CASTRO VALLEY -- A pair of Castro Valley High School students have created an app that lets county residents find recreation sites, giving the two teenagers a second-place prize in the recent Alameda County Apps Challenge.
More than 100 programmers and designers came together at the first Alameda County Apps Challenge, using the county's data to create 24 software applications to benefit the public.
The app challenge, or hackathon, tapped into the county's 80 data sets, which include crime statistics, restaurant inspection reports and health care information, among others, said Tim Dupuis, county interim director of information technology. The all-day event took place Saturday at the Castro Valley Library.
The winner, BookIT, allows smartphone users to scan a book's bar code to see if it's available in any county library, and if so, to reserve it. The three professional developers -- Austin Chau, Jamie Kong and Darryl Kong -- won $3,000.
"We tried it on a few books in the libraries while requesting holds for them," Chau said.
Second place, and $1,500, went to Castro Valley High junior Stephen Ou and senior Caleb Kim for their app, Alameda County Parks & Recreation Finder, or ACPR Finder. It lets the user search to find parks in Alameda County that have playgrounds, hiking trails, tennis courts and other amenities.
Ou plans to further develop the app. "I want to build in some other features. I want to polish some things, add Yelp reviews and launch it on the public domain," he said.
Ou, a self-taught programmer, developed his first app in 2009. He he does not see the term "hack" as having a negative connotation. "I think the term has been misused sometimes," he said. "Hacking for some people means breaking into computers; for me, I do it for the benefit of others. I love solving problems through technology."
The third-place award of $500 went to SNAP Mapper, named for the federal Supplemental Nutrition Assistance Program. The app, described as a Yelp for those on food stamps, lets users rate stores and lists types of food available and distance to the store.
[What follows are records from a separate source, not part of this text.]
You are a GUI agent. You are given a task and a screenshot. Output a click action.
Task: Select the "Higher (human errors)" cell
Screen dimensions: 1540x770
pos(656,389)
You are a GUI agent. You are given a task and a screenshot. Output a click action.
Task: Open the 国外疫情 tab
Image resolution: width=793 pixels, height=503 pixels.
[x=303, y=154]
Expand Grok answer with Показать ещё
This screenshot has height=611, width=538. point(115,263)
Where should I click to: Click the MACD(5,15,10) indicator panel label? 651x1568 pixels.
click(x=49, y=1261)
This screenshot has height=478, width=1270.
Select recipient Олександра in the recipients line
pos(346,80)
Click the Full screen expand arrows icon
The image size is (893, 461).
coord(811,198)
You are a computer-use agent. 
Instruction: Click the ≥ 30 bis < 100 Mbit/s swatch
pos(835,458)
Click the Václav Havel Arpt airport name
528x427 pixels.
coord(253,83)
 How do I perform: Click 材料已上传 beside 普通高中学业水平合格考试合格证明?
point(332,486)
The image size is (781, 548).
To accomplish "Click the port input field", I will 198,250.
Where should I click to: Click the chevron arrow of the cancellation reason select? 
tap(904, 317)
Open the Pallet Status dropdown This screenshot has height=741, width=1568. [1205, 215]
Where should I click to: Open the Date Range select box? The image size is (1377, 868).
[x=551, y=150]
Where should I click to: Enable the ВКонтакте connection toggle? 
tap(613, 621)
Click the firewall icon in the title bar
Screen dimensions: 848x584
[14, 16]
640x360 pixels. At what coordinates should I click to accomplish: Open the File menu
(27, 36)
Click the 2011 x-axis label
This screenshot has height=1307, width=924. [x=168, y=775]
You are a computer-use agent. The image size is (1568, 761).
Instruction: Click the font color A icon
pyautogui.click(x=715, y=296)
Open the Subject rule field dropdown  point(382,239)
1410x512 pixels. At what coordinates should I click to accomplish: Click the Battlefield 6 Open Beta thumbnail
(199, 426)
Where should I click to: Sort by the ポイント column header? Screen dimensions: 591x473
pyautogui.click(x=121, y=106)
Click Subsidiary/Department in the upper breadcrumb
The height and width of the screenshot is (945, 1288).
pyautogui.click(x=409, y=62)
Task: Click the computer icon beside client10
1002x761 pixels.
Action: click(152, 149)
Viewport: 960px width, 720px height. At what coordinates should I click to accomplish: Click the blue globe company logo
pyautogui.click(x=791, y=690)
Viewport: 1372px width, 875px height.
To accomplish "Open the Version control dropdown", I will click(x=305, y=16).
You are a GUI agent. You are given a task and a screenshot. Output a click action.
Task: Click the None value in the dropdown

Dupuis said he wasn't sure how many people would show up at the event, held in the suburbs on a sunny day during the busy holiday season.
"We chose Castro Valley Library because it's one of our high-tech libraries, but most hackathons are in urban areas such as Oakland and San Francisco. And three weeks ago, only a dozen people had signed up," he said.
Dupuis, who called the hackathon a success, wants to put on more. He said county officials are working with the developers of the apps to possibly make them available to the public.
"We've shown that public is very interested in our data, and they have put together interesting things of value to the community."